Nasim Sabounchi, MS, PhD, Yale University, MPI
Dr. Nasim Sabounchi is an Associate Professor at the City University of New York (CUNY) Graduate School of Public Health and Health Policy, where she is also affiliated with the Center for Systems and Community Design (CSCD). She is an industrial and systems engineer, and a systems scientist in the field of public health and health care and recipient of the Systems Science Scholarship, Academy of Health—Robert Wood Johnson Foundation. She bridges her engineering knowledge with behavioral and social sciences research with the goal of expanding the tools for modeling problems within health and social systems. Dr. Sabounchi contributes to the advancement of system dynamics modeling and computer simulation for studying complex health and social systems and leads various projects in the domain of public health and health policy analysis, including enhancing access to care for socioeconomically disadvantaged populations and Medicaid recipients, prevention of prescription misuse, antibiotic resistance, Lyme disease, HPV, and epidemics.

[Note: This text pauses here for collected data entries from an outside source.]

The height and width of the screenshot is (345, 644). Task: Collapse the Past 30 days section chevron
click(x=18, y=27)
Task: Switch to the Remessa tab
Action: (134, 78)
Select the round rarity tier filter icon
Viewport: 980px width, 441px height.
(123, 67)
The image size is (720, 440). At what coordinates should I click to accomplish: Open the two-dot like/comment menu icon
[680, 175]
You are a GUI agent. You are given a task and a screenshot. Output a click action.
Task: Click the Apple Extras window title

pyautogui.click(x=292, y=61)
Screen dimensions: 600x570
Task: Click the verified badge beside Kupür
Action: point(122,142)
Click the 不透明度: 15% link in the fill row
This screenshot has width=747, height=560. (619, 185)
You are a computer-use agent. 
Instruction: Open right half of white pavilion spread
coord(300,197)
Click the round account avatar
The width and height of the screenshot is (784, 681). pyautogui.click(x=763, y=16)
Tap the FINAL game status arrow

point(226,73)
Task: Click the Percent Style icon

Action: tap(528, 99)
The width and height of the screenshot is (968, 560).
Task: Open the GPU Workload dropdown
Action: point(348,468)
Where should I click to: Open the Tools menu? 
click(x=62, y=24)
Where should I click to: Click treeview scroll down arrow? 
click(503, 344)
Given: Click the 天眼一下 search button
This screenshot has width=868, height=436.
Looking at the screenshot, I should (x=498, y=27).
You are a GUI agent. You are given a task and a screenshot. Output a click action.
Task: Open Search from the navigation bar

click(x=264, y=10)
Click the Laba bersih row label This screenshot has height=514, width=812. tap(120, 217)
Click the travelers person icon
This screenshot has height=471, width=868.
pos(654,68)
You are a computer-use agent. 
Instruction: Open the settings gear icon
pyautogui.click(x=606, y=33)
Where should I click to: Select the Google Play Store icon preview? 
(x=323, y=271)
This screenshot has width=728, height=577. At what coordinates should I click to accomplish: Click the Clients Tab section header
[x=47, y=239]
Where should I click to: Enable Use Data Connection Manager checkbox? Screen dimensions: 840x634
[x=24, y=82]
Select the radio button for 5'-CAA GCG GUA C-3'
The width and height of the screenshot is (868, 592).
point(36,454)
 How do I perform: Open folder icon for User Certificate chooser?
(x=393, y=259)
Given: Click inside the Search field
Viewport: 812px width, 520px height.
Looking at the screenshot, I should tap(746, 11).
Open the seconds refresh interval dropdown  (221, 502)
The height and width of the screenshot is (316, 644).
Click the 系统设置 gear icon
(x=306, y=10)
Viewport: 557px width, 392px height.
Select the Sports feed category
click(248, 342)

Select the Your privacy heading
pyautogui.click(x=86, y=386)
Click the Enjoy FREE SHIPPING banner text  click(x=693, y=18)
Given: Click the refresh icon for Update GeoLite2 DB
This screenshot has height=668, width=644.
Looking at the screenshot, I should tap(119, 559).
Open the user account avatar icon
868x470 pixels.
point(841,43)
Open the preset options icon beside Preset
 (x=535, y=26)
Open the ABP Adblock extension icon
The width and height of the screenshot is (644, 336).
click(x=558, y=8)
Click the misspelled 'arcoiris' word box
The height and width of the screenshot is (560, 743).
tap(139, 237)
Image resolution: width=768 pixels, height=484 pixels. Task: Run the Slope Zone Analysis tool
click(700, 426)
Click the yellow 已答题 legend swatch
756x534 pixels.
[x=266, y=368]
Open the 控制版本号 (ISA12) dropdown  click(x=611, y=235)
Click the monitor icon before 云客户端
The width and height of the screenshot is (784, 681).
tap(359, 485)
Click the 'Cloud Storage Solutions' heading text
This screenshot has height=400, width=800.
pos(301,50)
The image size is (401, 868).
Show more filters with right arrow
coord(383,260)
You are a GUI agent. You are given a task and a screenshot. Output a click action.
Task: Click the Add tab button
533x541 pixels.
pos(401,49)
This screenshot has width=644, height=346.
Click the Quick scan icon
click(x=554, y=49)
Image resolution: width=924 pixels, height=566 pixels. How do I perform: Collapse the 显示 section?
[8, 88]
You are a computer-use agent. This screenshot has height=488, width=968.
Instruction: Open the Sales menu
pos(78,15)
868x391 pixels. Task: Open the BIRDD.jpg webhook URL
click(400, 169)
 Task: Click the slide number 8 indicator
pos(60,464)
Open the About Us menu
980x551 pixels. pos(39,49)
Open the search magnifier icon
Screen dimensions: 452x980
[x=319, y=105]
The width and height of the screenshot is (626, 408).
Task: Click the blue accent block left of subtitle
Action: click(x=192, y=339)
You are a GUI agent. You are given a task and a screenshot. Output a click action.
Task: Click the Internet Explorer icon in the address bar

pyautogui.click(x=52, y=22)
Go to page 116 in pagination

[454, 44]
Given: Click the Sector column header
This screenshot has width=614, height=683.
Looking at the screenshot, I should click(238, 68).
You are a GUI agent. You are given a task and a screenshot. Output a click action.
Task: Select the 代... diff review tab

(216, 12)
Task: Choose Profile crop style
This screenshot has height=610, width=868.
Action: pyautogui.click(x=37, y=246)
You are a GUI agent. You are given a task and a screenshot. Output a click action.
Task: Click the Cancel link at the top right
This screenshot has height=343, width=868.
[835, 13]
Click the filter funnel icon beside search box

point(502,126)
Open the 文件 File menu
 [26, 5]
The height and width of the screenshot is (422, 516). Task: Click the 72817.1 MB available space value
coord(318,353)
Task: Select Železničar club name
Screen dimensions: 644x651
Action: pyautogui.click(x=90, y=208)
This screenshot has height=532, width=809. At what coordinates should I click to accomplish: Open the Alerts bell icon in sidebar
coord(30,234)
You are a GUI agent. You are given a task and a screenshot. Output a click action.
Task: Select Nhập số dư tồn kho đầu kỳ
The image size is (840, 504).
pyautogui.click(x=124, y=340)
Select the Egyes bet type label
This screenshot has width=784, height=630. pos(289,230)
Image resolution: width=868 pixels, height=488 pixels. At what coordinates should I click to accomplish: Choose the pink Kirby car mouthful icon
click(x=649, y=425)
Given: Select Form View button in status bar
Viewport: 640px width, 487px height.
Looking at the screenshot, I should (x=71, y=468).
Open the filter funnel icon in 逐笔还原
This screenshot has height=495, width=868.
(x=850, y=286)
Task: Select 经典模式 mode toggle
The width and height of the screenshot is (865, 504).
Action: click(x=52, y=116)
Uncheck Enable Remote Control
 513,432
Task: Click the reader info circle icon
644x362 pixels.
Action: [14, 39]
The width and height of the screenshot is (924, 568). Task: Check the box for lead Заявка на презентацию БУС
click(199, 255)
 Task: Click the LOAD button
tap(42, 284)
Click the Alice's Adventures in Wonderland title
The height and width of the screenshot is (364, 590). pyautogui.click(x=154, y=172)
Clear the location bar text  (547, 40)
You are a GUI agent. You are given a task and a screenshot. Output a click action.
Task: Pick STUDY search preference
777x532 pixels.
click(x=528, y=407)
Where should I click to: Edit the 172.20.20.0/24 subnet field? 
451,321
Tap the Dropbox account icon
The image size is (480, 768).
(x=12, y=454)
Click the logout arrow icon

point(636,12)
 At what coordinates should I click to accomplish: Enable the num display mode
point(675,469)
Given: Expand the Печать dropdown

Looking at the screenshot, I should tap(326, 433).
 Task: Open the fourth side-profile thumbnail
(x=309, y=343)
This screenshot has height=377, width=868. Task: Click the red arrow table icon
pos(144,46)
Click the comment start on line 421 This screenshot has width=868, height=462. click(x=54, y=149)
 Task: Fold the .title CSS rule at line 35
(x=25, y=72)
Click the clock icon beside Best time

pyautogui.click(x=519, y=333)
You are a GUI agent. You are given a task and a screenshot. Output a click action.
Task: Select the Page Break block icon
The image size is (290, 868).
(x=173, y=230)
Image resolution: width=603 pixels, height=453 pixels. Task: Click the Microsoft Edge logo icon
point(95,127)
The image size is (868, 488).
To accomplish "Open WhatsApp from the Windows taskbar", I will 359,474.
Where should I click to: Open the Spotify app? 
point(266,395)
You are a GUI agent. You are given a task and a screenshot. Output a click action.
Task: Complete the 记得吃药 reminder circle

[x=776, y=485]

Furthermore, she has extensive experience in developing system dynamics simulation models through group model building with various stakeholders, including residents in low-income communities, policymakers, physicians, and basic scientists.
Rebekah Heckmann, MD, MPH, MPA, Yale University, MPI
Dr. Rebekah Heckmann is an Assistant Professor in the Department of Emergency Medicine at the Yale School of Medicine. She is also a Research Scientist at the Yale Center for Outcomes Research and Evaluation, the Director of Resident Research for the Department of Emergency Medicine, the Associate Medical Director of the Project ASSERT Program, and Core Faculty for the Yale Program in Addiction Medicine. She completed her residency in emergency medicine and served as chief resident at the University of Washington before pursuing a health policy research and translation fellowship at Brigham and Women’s Hospital. While working as an attending physician at Brigham and Women’s, she earned a Master in Public Administration degree from the Harvard Kennedy School of Government. Dr. Heckmann has extensive experience performing health policy analysis and working within public health and global health systems. She focuses her research activities on using quantitative social science methods, including system dynamics modeling, to design and advocate for evidence-based health policy. She is board certified in emergency medicine and addiction medicine.